El sistema malasio cuenta 83 sirenas desplegadas en todo el país que se activan junto con el servicio de mensajes SMS y alertas de los medios cuando se identifica una amenaza. El responsable del PDC reconoce avances en los sistemas de alerta y difusión de amenazas gracias al desarrollo de las telecomunicaciones pero avisa que, más de dos décadas después, los sistemas de alerta temprana para riesgos múltiples siguen estando fuera del alcance de la mayoría de la población mundial. De hecho, activistas de Banda Aceh denuncian que «el gobierno de Indonesia no está haciendo lo suficiente para educar a la próxima generación», en opinión Irma Lisa, residente de una comunidad que perdió al 90 por ciento de sus residentes en el tsunami.
«Algunas escuelas están ubicadas muy cerca del mar, pero la preparación para desastres está completamente ausente, no sólo en sus planes de estudio, sino incluso en sus actividades extracurriculares», hace saber en declaraciones a BenarNews.

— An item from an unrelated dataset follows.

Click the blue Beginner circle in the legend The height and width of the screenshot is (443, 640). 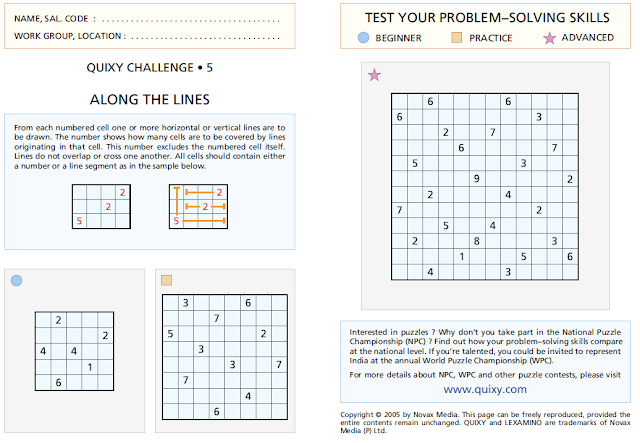click(363, 38)
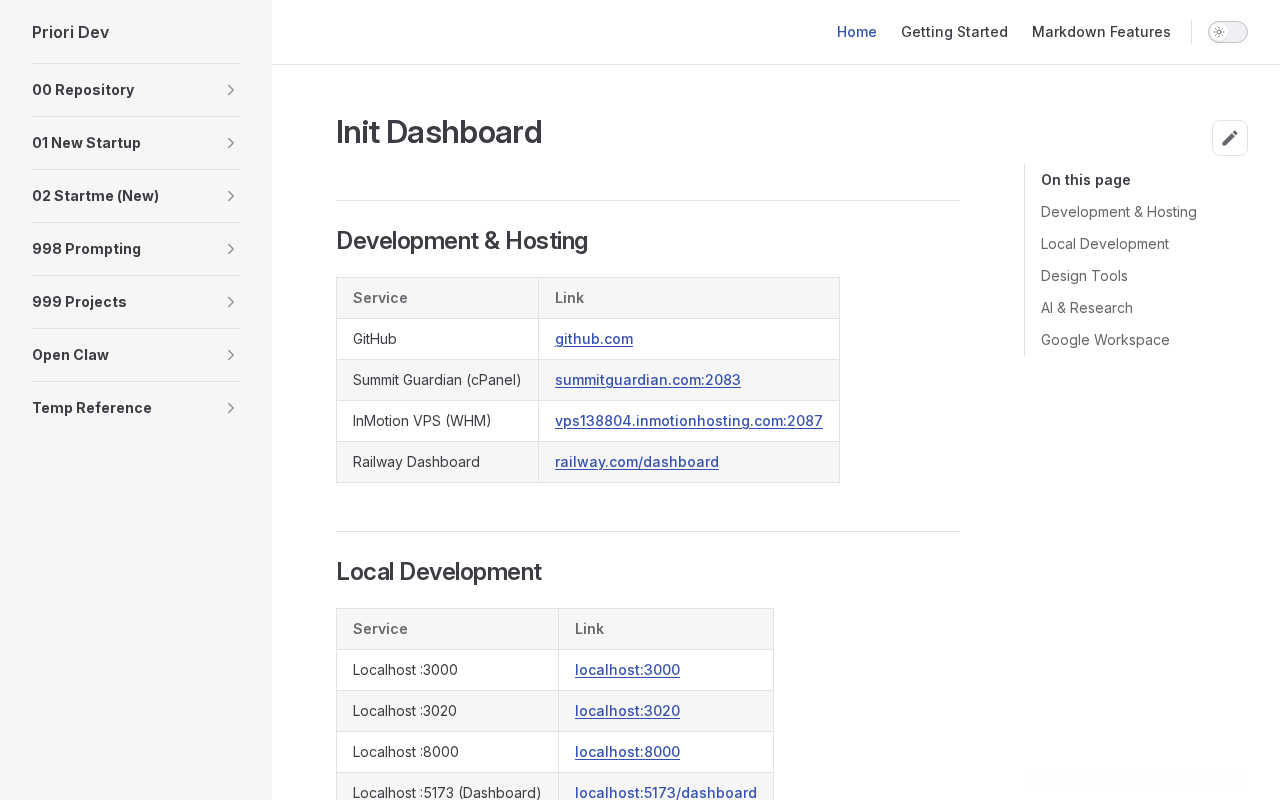The height and width of the screenshot is (800, 1280).
Task: Expand Open Claw chevron arrow
Action: [231, 355]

Ahmad Dadek, director de la Agencia de Planificación del Desarrollo de Aceh, se muestra de la misma opinión. «Nuestro riesgo de desastres sigue siendo alto, pero nuestro índice de resiliencia (la capacidad de recuperación post-catástrofe) sigue siendo bastante bajo», avisa al mismo medio.
El peligro más grande, coinciden todos, es la incapacidad de las autoridades para concienciar a la población de que esta catástrofe puede volver a ocurrir. «El aspecto más aterrador», añade el senador tailandés, Ratchaneekorn Thongthip, «es la falta de concienciación y preparación de la gente: incluso con las boyas de advertencia en su sitio, todo depende de que la gente entienda cuándo prepararse cuándo prepararse para posibles señales de advertencia».
El caso es que los cimientos para ello existen: la economía de Banda Aceh ha estado creciendo constantemente entre un 4% y un 5% anual en los últimos cinco años. La provincia recibió casi 30.000 visitantes extranjeros en 2023, frente a los 2.632 del año anterior en medio de las restricciones de viaje por la Covid-19, en un nuevo gesto de recuperación ante adversidades que tienen, al menos, un carácter igualador. «Antes del tsunami», explica al Straits Times el superviviente Munawir Saputra, «los ricos vivían en una casa de ladrillo y los pobres en la casa de madera: hoy todos vivimos en una de las primeras».